The former French Open champion came up short against world number one Victoria Azarenka in the final of the year's first major in Melbourne in January but predicts another two years at the top of the women's game.
Turning 31 in February, Li is roughly the same age as America's 15-time Grand Slam champion Serena Williams, which counts as old in a sport packed with aspiring youngsters.
"Right now I've been playing for many years so I've got some experience as well," said the world number five. "And also, never give up. This for me is more important and also why I can keep the level for a couple of years."
Li overcame Agnieszka Radwanska and Maria Sharapova on her impressive run to the final in Australia, where she twisted her ankle twice and briefly blacked out before losing to the Belarusian in three sets.
But as well as success for some of the established names, the tournament also saw the new generation make their mark as American Sloane Stephens, 19, knocked out her idol and tennis great Williams in the quarter-finals.
Britain's Laura Robson, 19, continued her good progress by reaching the third round while the likes of Garbine Muguruza and Madison Keys have been tipped as stars of the future.
"Of course right now so many young players grow up.

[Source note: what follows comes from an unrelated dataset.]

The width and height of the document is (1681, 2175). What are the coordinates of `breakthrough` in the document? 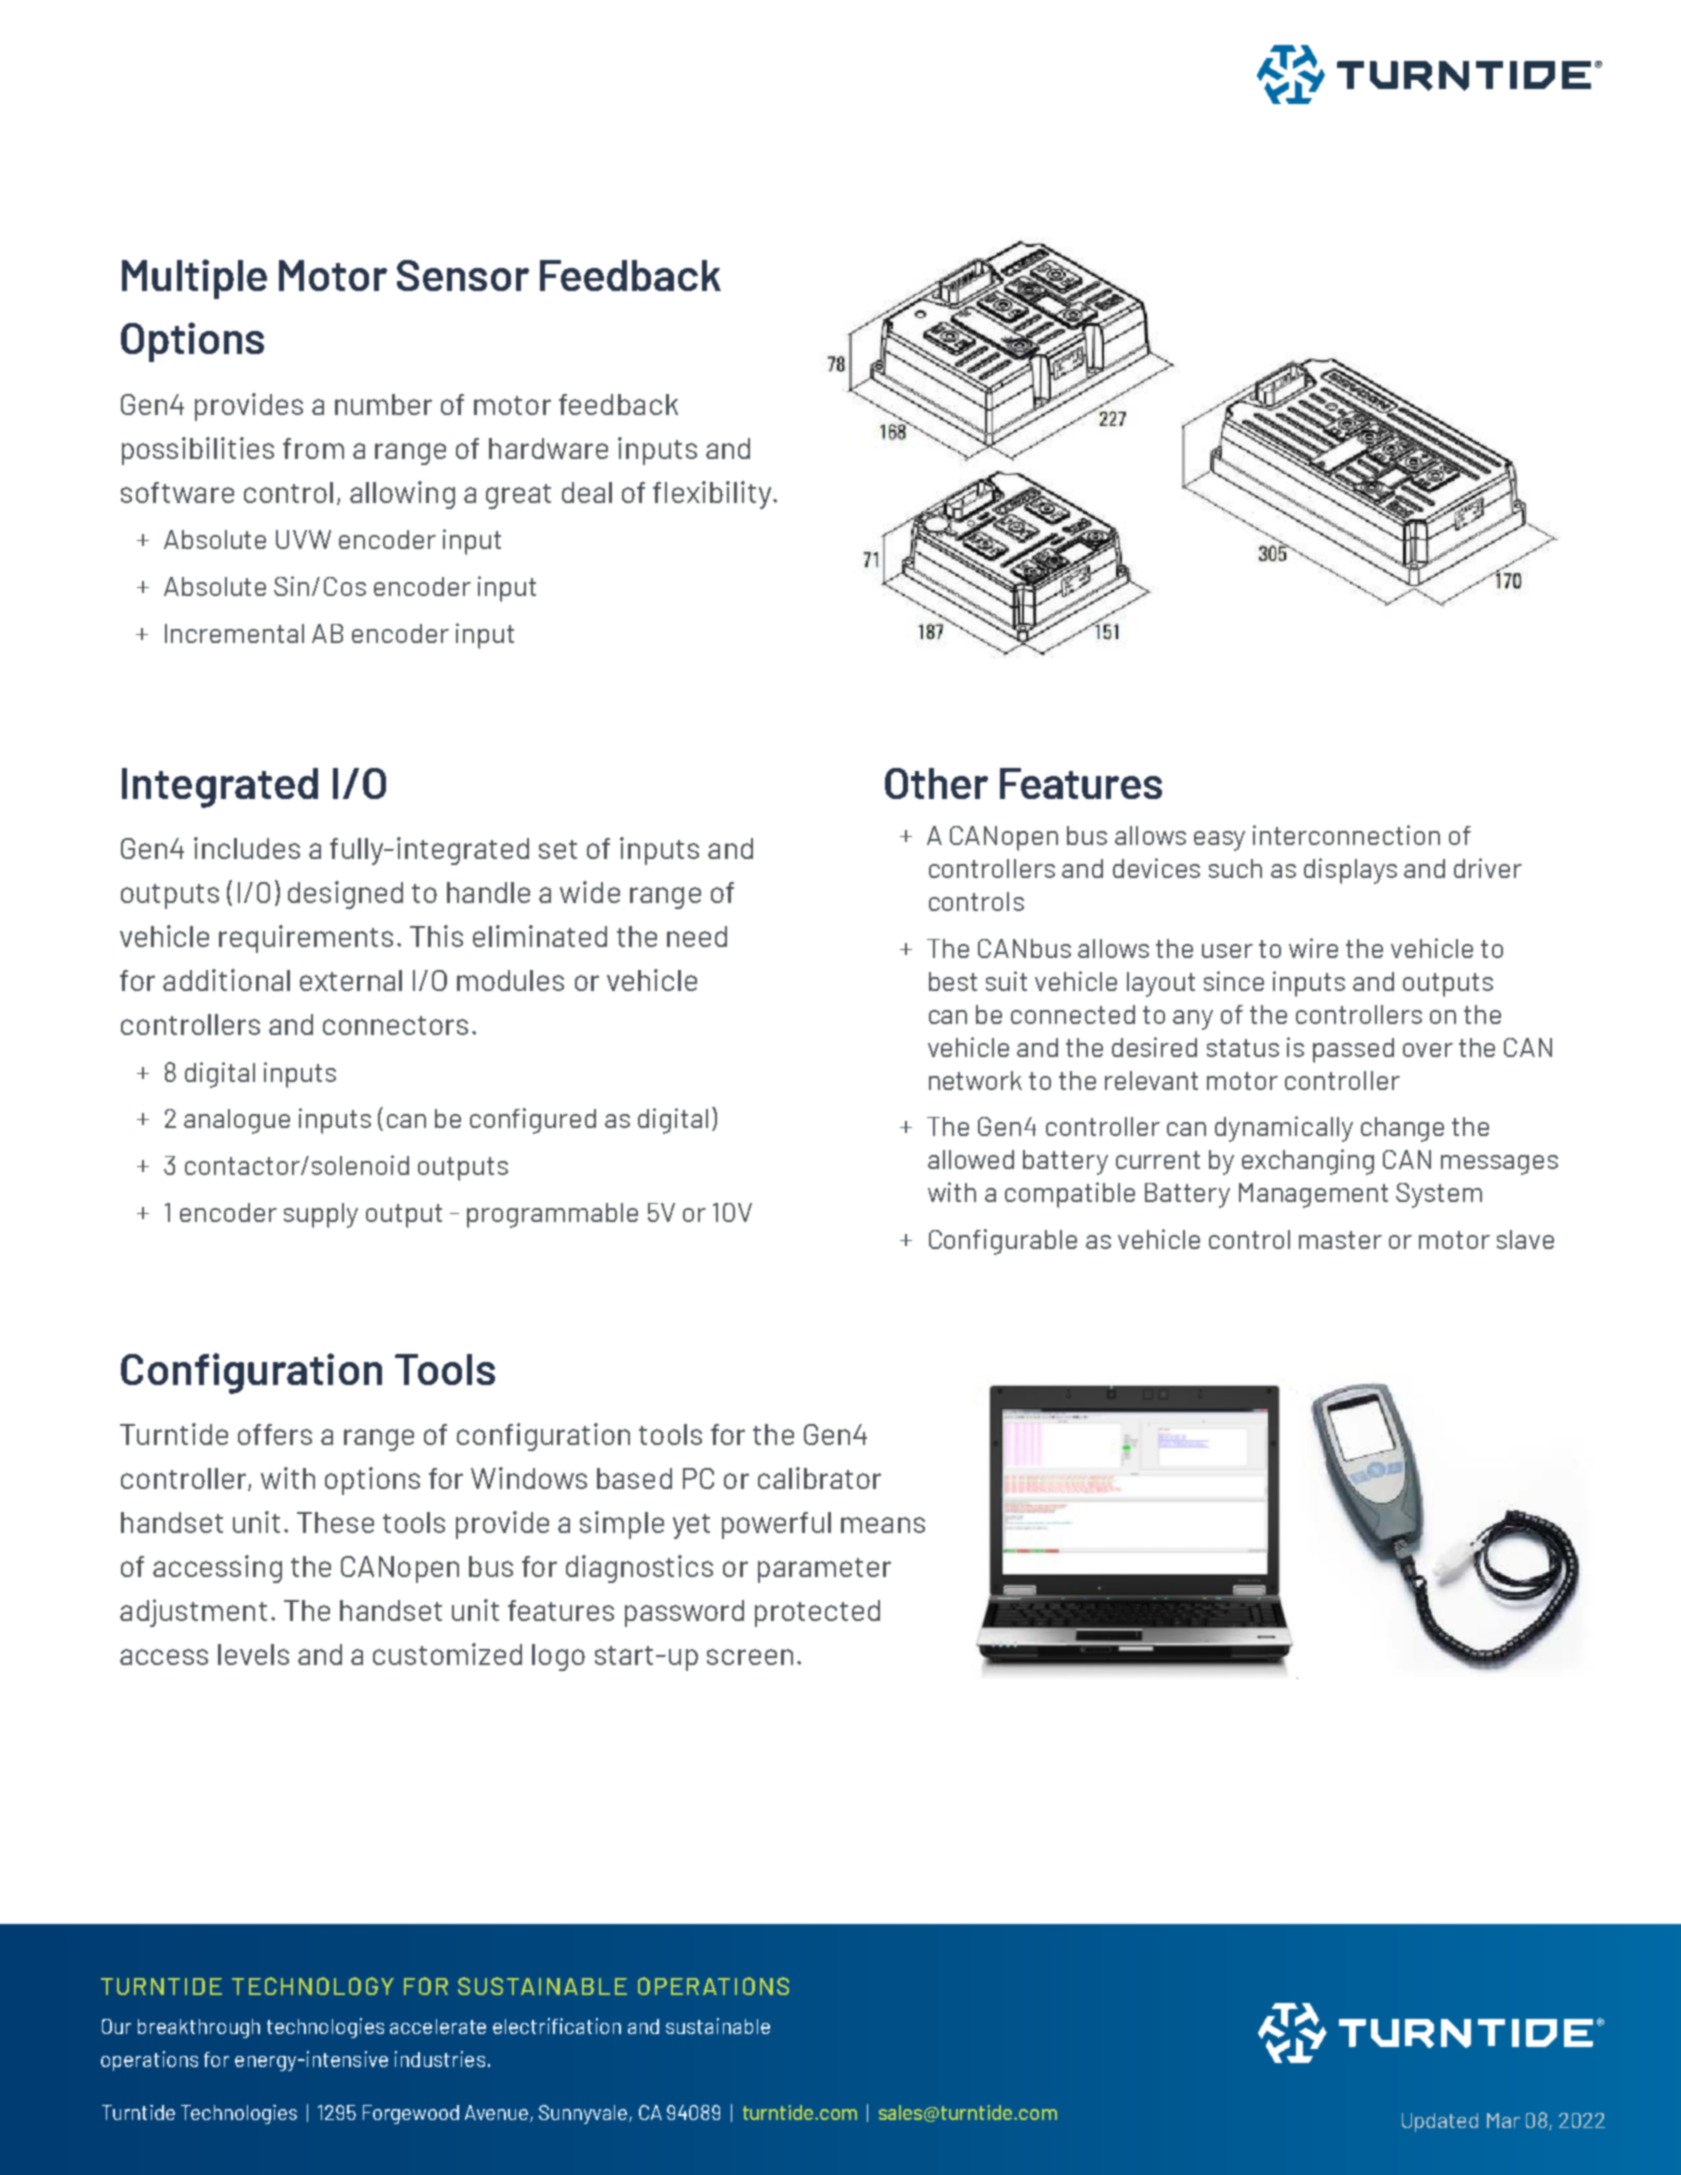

They play well as well. So you can still see everyone's working hard. 2013 should be another fantastic year for all of them," said Li, whose win at the 2011 French Open made her the first Asian player to win a Grand Slam singles title.
Unlike Williams, who has set her sights on defending her Olympic crown at the Rio Games in 2016, Li, speaking by teleconference from Wuhan in China, would not be drawn on how long she will continue.

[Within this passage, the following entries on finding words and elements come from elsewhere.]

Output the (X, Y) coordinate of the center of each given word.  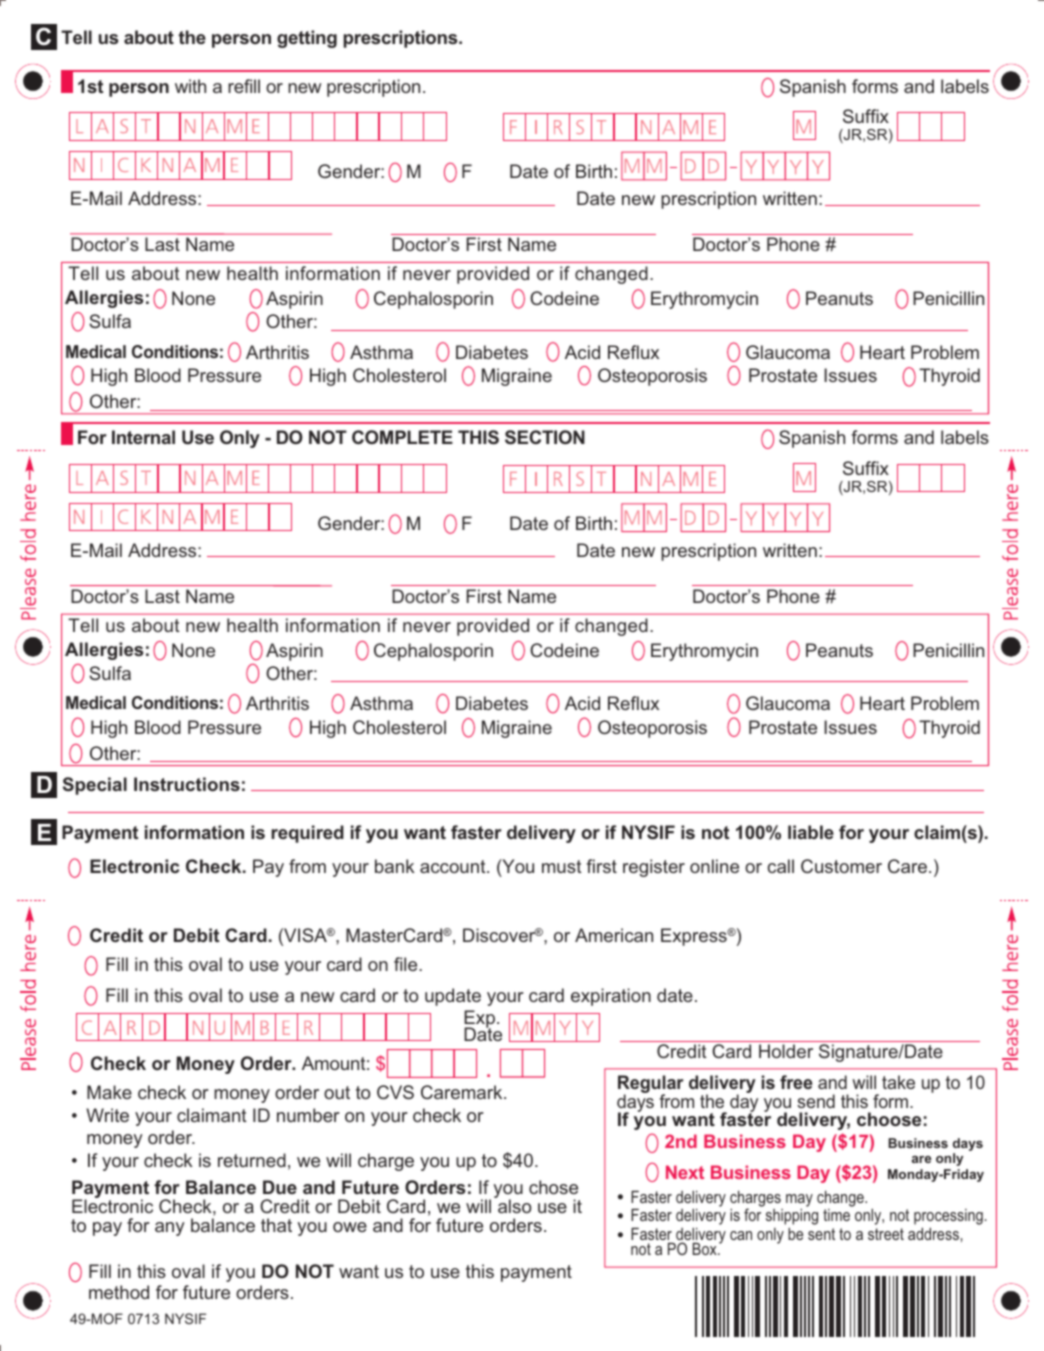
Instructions (187, 784)
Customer (841, 866)
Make (109, 1092)
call (781, 866)
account (454, 866)
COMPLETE (402, 437)
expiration (611, 997)
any (170, 1229)
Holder (786, 1051)
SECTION (545, 437)
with (190, 86)
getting (307, 39)
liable (811, 832)
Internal (143, 437)
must (562, 866)
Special (95, 786)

"For me I didn't think too far. You never know how the body is feeling and everyone is different. Maybe one day after waking up I will feel my body can't handle it any more and I will retire."

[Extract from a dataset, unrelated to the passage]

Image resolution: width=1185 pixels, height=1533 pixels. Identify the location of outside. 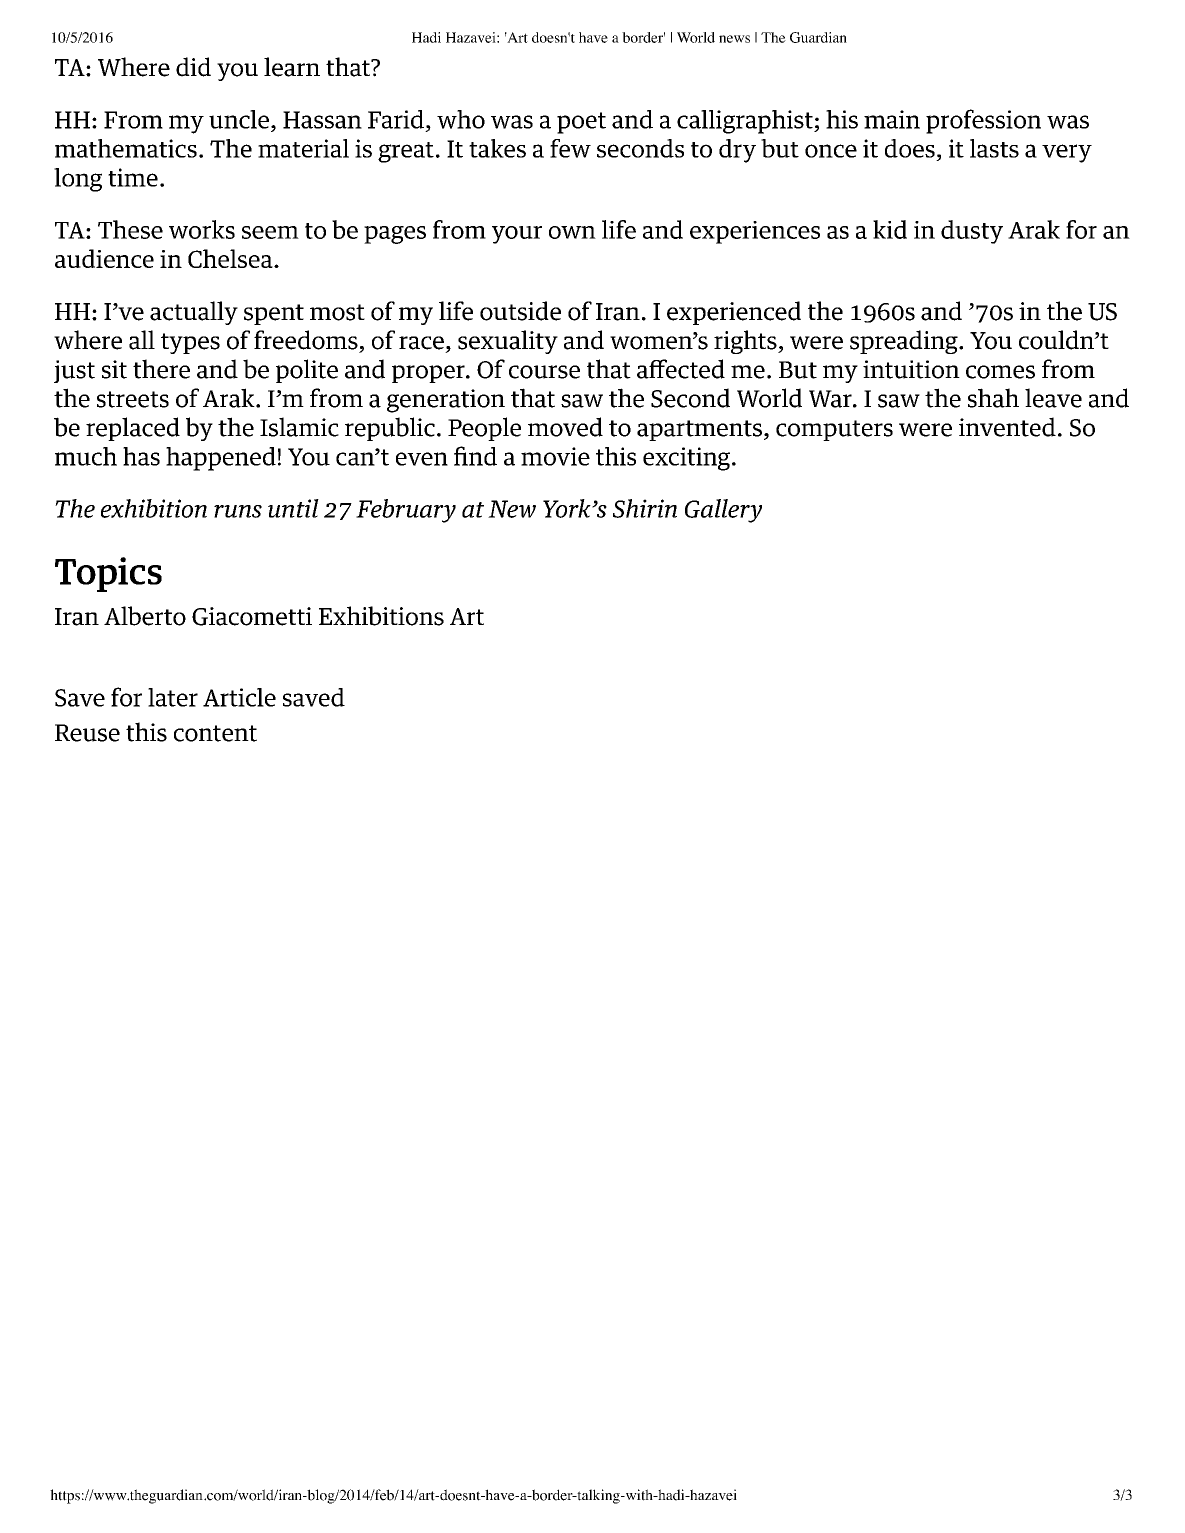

But Li, who has won seven WTA titles, said she would like to secure another Grand Slam after success came relatively late in her career.
"I wish it.... I will try the maximum and have hard working the whole team. Really looking forward for this year."
With compatriots Zheng Jie and Peng Shuai also in the world's top 50, Li is confident that tennis in China has a strong future.
"I know right now so many children want to take up the tennis racquet. It's not only because of Li Na, it's because China tennis [is] growing up."
Li, due to play an exhibition match in Hong Kong on March 4 as part of the BNP Paribas Tennis Showdown against Caroline Wozniacki, said she would see a doctor on Monday about her ankle before resuming training.
Li Na, pictured during the women's singles final of the Australian Open in Melbourne, against Victoria Azarenka, on January 26, 2013. The former French Open champion came up short against world No. 1 Azarenka but predicts another two years at the top of the women's game.
Li Na, pictured with her coach Carlos Rodriguez, during a training session in Melbourne, on January 13, 2013. Australian Open finalist and former French Open champion Li said on Thursday she is confident she can use her hard-won experience to hold off the emerging generation of players as she chases more Grand Slam glory.